"It profits me but little that a vigilant authority always protects the tranquillity of my pleasures and constantly averts all dangers from my path, without my care or concern, if this same authority is the absolute master of my liberty and my life."

--Alexis de Tocqueville, Democracy in America

Tuesday, February 19, 2013

I Call BS on the CBO

Here is a chart from the Congressional Budget Office, estimating the effects of Obamacare on insurance coverage.  

Note a couple of things -- they essentially admit that you won't be able to keep your coverage if you like it (one of Obama's key selling points), since by 2019 some 11 million Americans will have lost their employer, nongroup or "other" coverage.   Also note that the "uninsured" -- who the whole thing was apparently constructed for -- still number 29 million in 2023.

Also note the ominous and obvious -- that the plan presupposes that people will move from private insurance (employer and nongroup and other insurance) to government programs (Medicaid, CHIP, and government exchanges).   This is stealth nationalization.

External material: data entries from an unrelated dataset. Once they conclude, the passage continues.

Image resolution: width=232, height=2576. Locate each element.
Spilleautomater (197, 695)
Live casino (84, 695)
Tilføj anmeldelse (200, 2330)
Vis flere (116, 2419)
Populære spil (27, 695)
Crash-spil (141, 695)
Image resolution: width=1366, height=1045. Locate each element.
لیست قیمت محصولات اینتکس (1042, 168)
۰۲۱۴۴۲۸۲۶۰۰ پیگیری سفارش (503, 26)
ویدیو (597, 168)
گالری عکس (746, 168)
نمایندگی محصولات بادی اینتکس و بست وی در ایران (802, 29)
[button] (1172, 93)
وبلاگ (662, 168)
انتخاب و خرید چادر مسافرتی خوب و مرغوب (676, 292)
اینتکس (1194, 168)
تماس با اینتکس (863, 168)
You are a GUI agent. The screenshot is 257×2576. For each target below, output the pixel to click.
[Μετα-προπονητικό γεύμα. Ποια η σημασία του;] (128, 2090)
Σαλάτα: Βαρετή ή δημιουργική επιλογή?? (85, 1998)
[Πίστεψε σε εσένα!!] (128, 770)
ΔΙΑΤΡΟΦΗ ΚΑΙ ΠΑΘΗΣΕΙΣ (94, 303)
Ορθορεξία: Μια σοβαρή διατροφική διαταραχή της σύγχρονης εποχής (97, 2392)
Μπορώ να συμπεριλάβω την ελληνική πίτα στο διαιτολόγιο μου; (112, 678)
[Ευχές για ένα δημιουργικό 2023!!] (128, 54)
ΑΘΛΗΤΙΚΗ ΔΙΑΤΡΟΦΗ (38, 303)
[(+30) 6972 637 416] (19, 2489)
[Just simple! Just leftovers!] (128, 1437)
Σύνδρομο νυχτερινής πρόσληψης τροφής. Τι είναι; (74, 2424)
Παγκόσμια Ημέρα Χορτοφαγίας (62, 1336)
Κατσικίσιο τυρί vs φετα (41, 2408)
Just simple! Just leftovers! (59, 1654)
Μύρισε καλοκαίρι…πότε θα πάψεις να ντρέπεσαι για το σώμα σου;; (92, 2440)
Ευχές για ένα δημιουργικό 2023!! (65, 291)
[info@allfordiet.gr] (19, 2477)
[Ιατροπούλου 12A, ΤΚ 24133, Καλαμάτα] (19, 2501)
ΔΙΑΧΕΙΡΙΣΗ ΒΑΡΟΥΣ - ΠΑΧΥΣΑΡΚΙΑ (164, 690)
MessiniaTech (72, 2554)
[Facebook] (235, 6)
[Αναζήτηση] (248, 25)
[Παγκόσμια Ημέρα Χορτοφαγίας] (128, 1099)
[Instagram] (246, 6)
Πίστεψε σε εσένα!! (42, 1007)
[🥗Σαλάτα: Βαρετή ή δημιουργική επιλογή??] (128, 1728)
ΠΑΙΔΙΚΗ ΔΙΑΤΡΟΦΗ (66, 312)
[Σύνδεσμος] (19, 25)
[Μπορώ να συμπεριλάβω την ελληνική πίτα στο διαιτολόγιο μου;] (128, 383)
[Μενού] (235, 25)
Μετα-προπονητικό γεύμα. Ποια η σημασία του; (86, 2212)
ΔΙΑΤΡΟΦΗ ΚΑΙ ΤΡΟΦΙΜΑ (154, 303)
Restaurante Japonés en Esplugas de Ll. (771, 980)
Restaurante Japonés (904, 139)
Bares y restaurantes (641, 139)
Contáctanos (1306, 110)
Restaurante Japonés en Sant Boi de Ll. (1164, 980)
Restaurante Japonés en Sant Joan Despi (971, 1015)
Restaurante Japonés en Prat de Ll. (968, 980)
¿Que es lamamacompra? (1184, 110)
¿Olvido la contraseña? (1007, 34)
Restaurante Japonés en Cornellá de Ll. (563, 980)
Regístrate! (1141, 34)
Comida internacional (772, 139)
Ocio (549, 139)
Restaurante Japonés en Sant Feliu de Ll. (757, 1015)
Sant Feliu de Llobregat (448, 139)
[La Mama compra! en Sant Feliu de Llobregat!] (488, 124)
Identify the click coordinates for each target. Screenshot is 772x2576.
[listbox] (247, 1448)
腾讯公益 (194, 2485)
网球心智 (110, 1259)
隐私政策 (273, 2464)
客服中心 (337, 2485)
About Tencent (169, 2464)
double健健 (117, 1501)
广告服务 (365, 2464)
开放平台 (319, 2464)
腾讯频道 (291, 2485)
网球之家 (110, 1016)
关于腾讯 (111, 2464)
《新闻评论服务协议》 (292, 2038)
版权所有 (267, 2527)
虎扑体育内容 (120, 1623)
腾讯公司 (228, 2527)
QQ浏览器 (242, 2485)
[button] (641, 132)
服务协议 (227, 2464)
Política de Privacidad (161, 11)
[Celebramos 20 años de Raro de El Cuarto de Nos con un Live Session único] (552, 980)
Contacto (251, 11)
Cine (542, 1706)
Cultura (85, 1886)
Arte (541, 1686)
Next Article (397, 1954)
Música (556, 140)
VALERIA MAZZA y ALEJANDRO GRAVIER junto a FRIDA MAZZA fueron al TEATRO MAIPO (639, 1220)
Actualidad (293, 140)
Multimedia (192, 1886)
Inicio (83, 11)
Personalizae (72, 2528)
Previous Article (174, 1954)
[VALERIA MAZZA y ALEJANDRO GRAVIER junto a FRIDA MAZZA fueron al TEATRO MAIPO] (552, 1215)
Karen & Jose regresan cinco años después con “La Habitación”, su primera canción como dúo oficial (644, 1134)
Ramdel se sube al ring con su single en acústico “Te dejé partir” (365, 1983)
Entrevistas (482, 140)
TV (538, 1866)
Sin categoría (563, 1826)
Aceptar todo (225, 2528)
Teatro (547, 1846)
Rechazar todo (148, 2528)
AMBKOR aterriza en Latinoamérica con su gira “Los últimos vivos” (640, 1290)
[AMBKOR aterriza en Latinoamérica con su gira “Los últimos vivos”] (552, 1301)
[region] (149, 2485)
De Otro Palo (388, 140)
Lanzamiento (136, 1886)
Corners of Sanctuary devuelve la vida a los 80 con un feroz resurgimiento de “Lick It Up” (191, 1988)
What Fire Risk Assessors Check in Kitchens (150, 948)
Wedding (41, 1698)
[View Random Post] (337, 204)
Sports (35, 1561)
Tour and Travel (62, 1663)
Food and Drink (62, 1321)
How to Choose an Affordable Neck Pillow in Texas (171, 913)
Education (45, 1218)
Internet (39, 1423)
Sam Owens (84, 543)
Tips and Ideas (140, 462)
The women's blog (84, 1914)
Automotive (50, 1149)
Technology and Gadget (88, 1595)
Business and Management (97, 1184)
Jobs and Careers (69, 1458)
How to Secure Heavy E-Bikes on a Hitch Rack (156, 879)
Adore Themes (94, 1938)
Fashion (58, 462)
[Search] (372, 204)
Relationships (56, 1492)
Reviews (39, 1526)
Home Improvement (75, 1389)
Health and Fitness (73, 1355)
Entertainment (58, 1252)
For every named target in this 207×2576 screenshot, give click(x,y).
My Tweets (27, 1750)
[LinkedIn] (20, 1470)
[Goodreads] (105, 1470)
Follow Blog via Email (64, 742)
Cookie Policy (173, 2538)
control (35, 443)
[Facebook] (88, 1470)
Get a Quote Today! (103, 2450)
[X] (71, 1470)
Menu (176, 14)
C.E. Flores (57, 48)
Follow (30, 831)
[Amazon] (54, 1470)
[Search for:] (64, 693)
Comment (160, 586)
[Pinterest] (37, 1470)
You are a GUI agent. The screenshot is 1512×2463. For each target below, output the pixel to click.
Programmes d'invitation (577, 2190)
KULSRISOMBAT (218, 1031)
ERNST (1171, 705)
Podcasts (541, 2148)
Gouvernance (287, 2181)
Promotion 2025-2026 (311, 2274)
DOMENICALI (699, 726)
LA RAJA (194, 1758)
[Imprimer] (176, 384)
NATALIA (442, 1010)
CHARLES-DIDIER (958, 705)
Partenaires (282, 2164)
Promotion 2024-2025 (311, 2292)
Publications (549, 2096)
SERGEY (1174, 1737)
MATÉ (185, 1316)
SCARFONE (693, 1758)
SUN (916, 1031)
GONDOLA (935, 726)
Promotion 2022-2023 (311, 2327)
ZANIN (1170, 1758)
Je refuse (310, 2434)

And, of course, if you go to the source documents, you also learn that the net cost of insurance subsidies for Obamacare (only one of its costs) are $1.3 trillion over the next ten years, which is up a whopping $233 billion since the CBO's last estimate.   But who's counting?

But I call BS on the whole thing.   Notice anything funny about the numbers?   I did.   In each year, the number of people in the government exchanges and Medicaid and CHIP goes up by the exact number of people who leave their private insurance or decide to get coverage rather than remain uninsured.   Are those really the only choices?   I don't think so.

I think it is equally likely that many more employers will choose to give up offering insurance benefits.   And I also think it is very likely that a significant number of employees who now are uninsured will choose to remain uninsured either (a) because negotiating the government exchanges is too cumbersome; or (b) because they now know that, if they don't have insurance and get sick, they can't be turned down for coverage later.  

If the CBO were playing straight they would do what good actuaries do... give a range of stochastic possiblities from the worst case to best case scenario.